# DATA IN THIS EXERCISE
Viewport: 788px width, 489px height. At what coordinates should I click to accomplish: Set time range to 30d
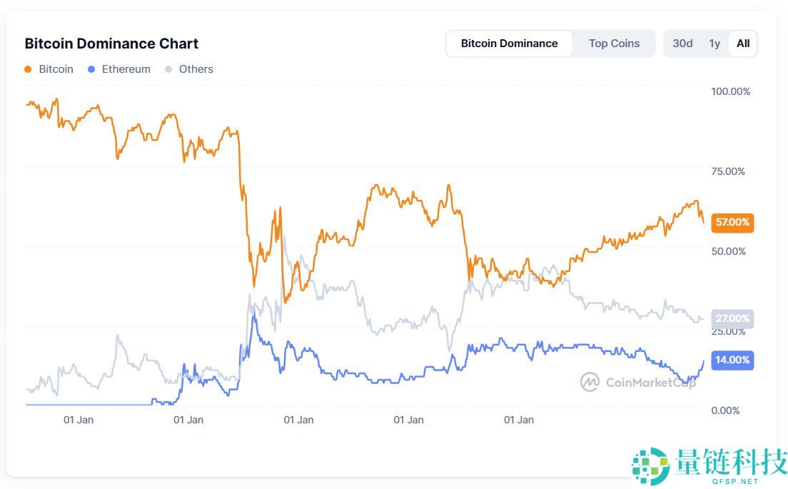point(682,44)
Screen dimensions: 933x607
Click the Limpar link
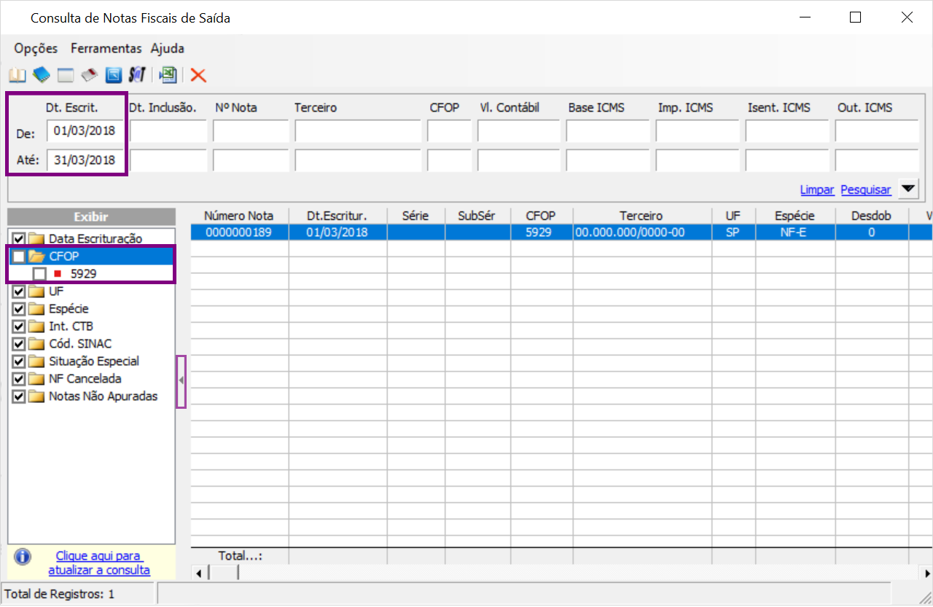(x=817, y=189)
* * *
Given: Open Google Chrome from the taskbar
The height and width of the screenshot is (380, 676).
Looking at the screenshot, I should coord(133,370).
...
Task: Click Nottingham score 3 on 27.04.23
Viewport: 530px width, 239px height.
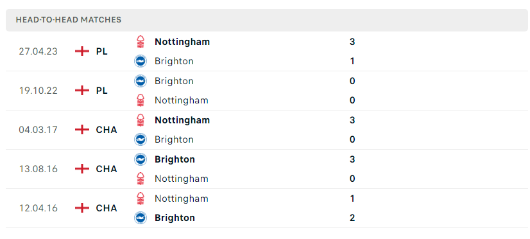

# TASK REQUIREMENTS
Take from the material above the lines running from the one with "Task: Click Nottingham score 3 on 27.04.23" through the one with "Viewport: 530px width, 239px height.", and repeat them exactly, with nothing else.

# YOUR RESPONSE
Task: Click Nottingham score 3 on 27.04.23
Viewport: 530px width, 239px height.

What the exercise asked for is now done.